Phenomenal Iris Is Bursting With Colour

The company which operated for five years laid the foundation for the emergence of Finnish design.

Porvoo Museum’s new exhibition Phenomenal Iris presents the company Aktiebolaget Iris, which operated in Porvoo at the turn of the century. The exhibition in Holm House and the Old Town Hall gives a comprehensive review of the work of the company and the artists that led it, in Porvoo and in the world.

AB Iris operated in the years 1897–1902 and it manufactured furniture and ceramics. The company was founded in the spirit of the Arts and Crafts movement as a response to the factory-produced unaesthetic and low-quality products that resulted from rapid industrialisation. It was the first art industrial business to use this approach in Finland.

”AB Iris operated for only five years, but despite the short time it became a phenomenon. It revolutionized Finnish design and its high quality artisanal products were the height of Jugendstil in Finland. The colours of the Iris ceramics were innovative and bold,” says the museum director Johanna Lehto-Vahtera.

The company had a shop in Helsinki, but production took place in Porvoo. At its height the factory employed 60 workers and subcontracted numerous artisans in the area.

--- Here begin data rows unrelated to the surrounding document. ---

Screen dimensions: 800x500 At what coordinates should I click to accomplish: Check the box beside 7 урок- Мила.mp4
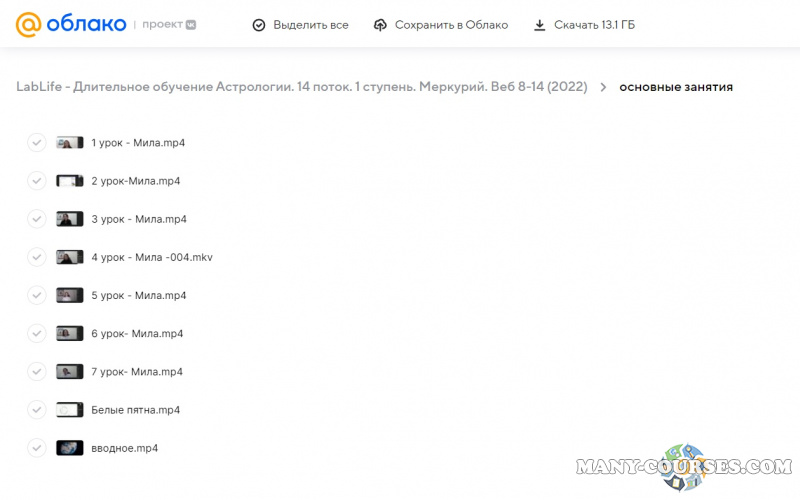37,371
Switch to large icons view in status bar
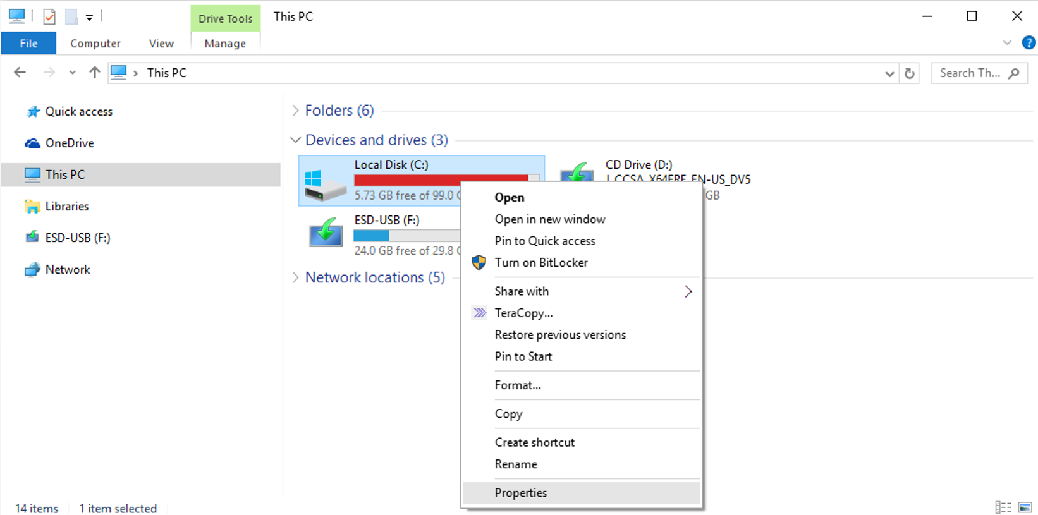 1025,507
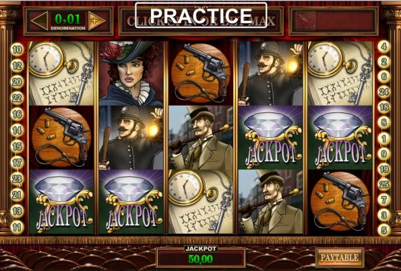Image resolution: width=401 pixels, height=271 pixels.
Task: Select payline number 24 marker
Action: 384,92
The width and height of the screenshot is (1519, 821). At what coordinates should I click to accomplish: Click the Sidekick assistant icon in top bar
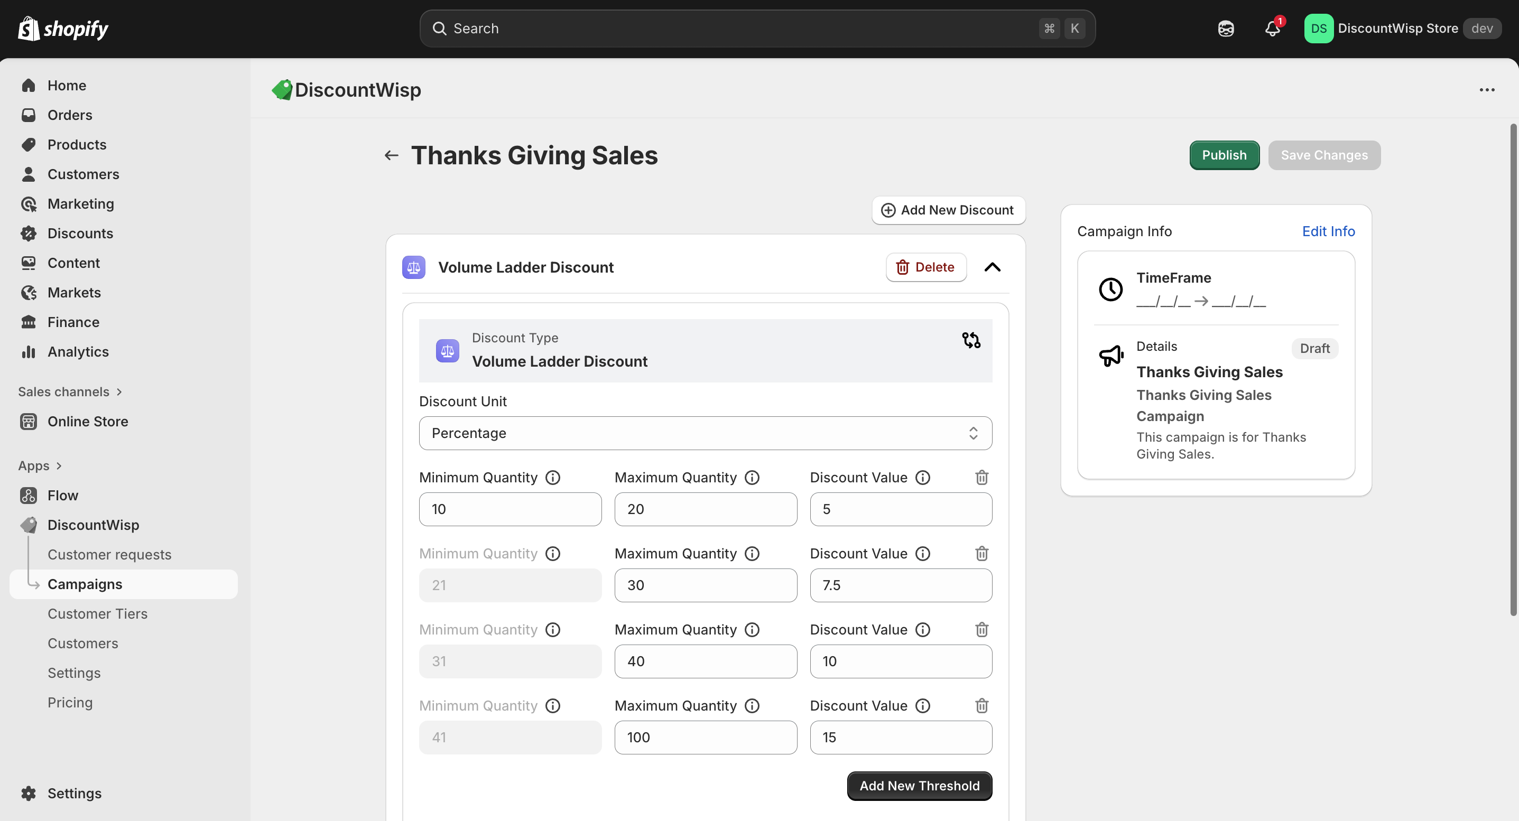tap(1226, 28)
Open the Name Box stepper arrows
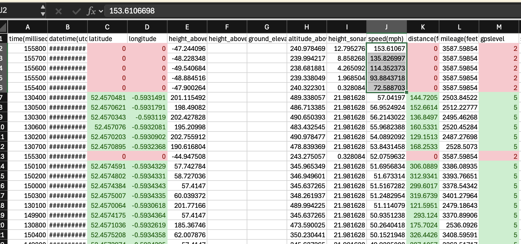Viewport: 521px width, 244px height. click(43, 10)
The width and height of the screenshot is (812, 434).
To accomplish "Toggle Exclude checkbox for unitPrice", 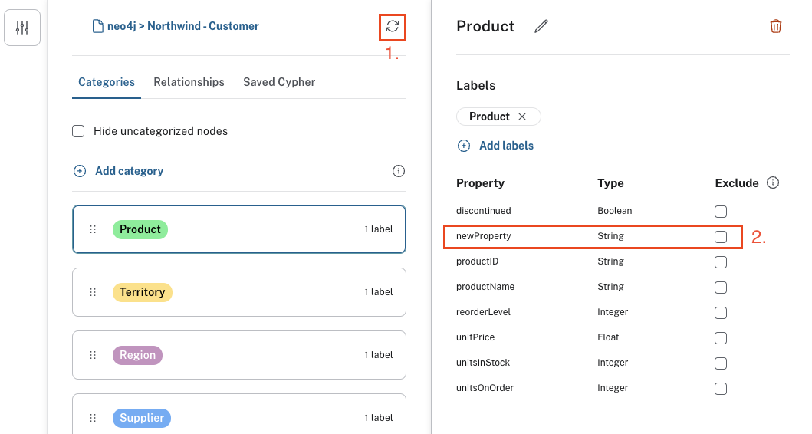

The continually growing Iris collection is one of the oldest and most significant in Porvoo Museum. It is a key collection both in Finland and internationally. The Phenomenal Iris exhibition contains material that has not been shown before.

Artists In Charge

AB Iris was an artist-led business. The artistic director and furniture designer was the Swedish artist Louis Sparre, who had been invited to Finland by Axel Gallén. Sparre in turn recruited the English artist Alfred William Finch to lead the ceramics department. Finch brought with him new ideas, such as a new colour scheme for ceramic products.

Louis Sparre was enamoured with Finland, and he was one of the artists of the era that searched for Finnishness and strengthened nationalism through art. The art of A. W. Finch was influenced by French Neo-Impressionism. Artworks by Sparre and Finch are exhibited in the main room of the Old Town Hall.

”Paintings by A.W. Finch play with colours, and Louis Sparre depicted shifts in light with great sensitivity. Both also worked with printmaking and their love for the unique Old Porvoo is visible in the works,” describes museum lector Margaretha Jämbäck.

In Holm House the exhibition takes the visitors to the history of Iris, and to the world of furniture design and tiled stoves. The Old Town Hall exhibits Iris ceramics and an interior decorated with a set of furniture from Porvoo. In the main room of the Old Town Hall you can find visual arts by Louis Sparre and A. W. Finch.